Corpus-Level Trace Diagnostics for LLM Agents¶
Once your trace corpus exceeds a few hundred runs, single-trace inspection misses failure modes that only show up across populations. A scout-investigator multi-agent pipeline surveys the corpus, proposes recurring failure hypotheses, then verifies each against evidence.
Corpus-level trace diagnostics runs a structured multi-agent pipeline over a large set of agent execution traces to surface systematic failure patterns — recurring tool misuse, silent reward hacking, drift after long context — invisible when a human inspects one failing trace at a time. It sits above per-trace error analysis, not in place of it.
When It Applies¶
Apply only when all three conditions hold:
- Corpus size ≥ ~100 comparable traces — below this, a human reading every trace outperforms automation. LangSmith caps a single Insights Agent run at 1,000 traces. [Source: LangChain — Insights Agent and Multi-turn Evals]
- Traces are long or multi-turn — value comes from patterns hidden across many tool calls. Sub-1k-token interactions are better served by response-level error analysis. [Source: Hamel Husain]

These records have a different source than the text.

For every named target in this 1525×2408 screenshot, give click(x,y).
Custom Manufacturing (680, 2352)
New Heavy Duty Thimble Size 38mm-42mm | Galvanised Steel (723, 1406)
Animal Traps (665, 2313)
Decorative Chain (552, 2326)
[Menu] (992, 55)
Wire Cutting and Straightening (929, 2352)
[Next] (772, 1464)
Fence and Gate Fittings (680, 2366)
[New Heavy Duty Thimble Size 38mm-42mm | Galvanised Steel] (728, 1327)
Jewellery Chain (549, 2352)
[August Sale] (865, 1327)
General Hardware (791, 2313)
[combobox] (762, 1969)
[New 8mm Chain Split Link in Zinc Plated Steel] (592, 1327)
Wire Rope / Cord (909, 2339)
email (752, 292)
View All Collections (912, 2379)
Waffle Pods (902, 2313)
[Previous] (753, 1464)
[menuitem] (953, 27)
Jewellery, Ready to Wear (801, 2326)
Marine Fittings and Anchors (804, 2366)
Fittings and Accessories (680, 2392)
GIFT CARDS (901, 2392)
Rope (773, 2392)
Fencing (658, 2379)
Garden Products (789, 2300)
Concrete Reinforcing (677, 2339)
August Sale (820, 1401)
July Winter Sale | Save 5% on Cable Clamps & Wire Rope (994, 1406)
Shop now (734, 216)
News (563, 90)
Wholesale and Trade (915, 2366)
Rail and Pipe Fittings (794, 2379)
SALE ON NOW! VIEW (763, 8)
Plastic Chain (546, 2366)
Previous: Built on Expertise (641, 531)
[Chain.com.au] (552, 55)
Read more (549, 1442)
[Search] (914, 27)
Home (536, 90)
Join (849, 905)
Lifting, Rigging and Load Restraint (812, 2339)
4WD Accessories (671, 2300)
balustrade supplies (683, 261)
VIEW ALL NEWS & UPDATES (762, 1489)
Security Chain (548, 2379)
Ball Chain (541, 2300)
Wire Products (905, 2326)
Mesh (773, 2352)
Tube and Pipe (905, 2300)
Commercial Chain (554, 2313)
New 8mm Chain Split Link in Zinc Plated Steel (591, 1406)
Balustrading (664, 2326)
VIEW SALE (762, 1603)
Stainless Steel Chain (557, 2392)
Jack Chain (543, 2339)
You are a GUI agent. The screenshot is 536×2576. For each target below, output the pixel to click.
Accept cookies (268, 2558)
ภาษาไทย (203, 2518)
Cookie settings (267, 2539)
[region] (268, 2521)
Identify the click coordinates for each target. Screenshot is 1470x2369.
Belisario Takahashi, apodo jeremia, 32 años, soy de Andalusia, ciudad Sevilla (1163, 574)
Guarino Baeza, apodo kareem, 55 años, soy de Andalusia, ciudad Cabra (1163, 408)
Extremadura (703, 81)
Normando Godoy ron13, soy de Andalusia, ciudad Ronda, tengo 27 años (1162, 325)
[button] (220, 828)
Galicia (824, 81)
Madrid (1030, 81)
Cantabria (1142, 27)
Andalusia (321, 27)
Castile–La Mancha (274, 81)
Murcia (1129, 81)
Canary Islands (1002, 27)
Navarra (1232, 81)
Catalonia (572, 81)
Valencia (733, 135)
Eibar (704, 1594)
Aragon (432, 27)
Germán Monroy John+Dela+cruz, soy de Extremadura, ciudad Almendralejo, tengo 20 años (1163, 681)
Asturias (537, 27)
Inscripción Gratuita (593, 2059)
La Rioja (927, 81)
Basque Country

- A human validates findings — generated "insights" are LLM outputs and can fabricate plausible-but-wrong patterns. Without sampled expert review the pipeline entrenches false beliefs. [Source: Manglik et al., Insights Generator (arxiv 2605.21347)]
If any condition fails, stay with manual error analysis on a focused sample.
Scout-Investigator Architecture¶
graph LR
C[Trace<br>Corpus] --> S[Scout]
S -->|proposes<br>hypotheses| I[Investigator]
I -->|tests against<br>corpus| E[Evidence-Backed<br>Findings]
E -->|sampled review| H[Human Expert]
- Scout surveys traces in a wide, cheap pass and emits candidate failure-mode hypotheses (
tool X is consistently called before tool Y in failed runs). - Investigator queries the corpus for supporting and counter-evidence on one hypothesis at a time, promoting it with linked trace IDs or discarding it.
- Human expert reviews a sampled subset to filter fabricated patterns before findings are treated as ground truth.
The split mirrors the proposer-verifier division in Anthropic's multi-agent research system: a broad surveyor generates hypotheses; a narrower verifier reduces false positives.
Why It Works¶
Agent failures are governed by a few recurring causal patterns (tool misuse, context drift, reward hacking, missing capability), but each surfaces with high per-trace variance. Aggregating across many traces averages out task-specific noise so the signal becomes detectable.
The scout-investigator split keeps this safe at scale: scout pattern recognition is cheap but error-prone; investigator verification is expensive but precise. Composed, they mirror clinical diagnostic reasoning — broad differential, then targeted confirmation. Reported payoff: 30.4 percentage points scaffold improvement over baseline across HLE, SWeBench Pro, TerminalBench, and FeatureBench. [Source: Manglik et al., Insights Generator (arxiv 2605.21347)]
Where It Sits Among Diagnostic Layers¶
| Layer | Granularity | Use when |
|---|---|---|
| Response-level error analysis | Single output | Building the first eval suite [Hamel Husain] |
| Per-trajectory decomposition | Single trace, stage-split | Localising the failing stage [TRAJEVAL] |
| Cross-trace clustering | Production corpus | Sizing error modes by frequency [LangChain] |
| Corpus-level scout-investigator | Production corpus | Evidence-backed natural-language findings [Manglik et al.] |
The layers compose; they do not replace each other.
When This Backfires¶
- Small or fast-iterating corpora — under ~100 traces, scout-investigator overhead exceeds the benefit. Hamel Husain's 30 manually-read traces remains the right tool. [Source: Hamel Husain]
- Highly heterogeneous workloads — clustering depends on comparable traces. A corpus mixing code review, RAG QA, and data exploration produces weak clusters and generic insights.
- No human review — generated insights can fabricate plausible-but-wrong patterns; without sampled expert review the pipeline entrenches false beliefs.
- Privacy-sensitive traces — production traces containing PII or proprietary code expand the exposure surface when sent through a hosted pipeline.
- Cost and latency — a LangSmith Insights Agent run takes up to 15 minutes for insights and up to 30 minutes for the full report. [Source: LangChain]
Workflow¶
- Decide the corpus. Filter to a comparable trace set (same agent version, task family, time window).
- Define the diagnostic question.
Why do tool-use tasks fail at step 6-15?beatsWhy does the agent fail?— failures cluster in mid-trajectory steps where early missteps cascade. [Source: Where LLM Agents Fail (arxiv 2509.25370)] - Run the scout pass. A cheap model emits capped candidate hypotheses — long lists dilute investigator effort.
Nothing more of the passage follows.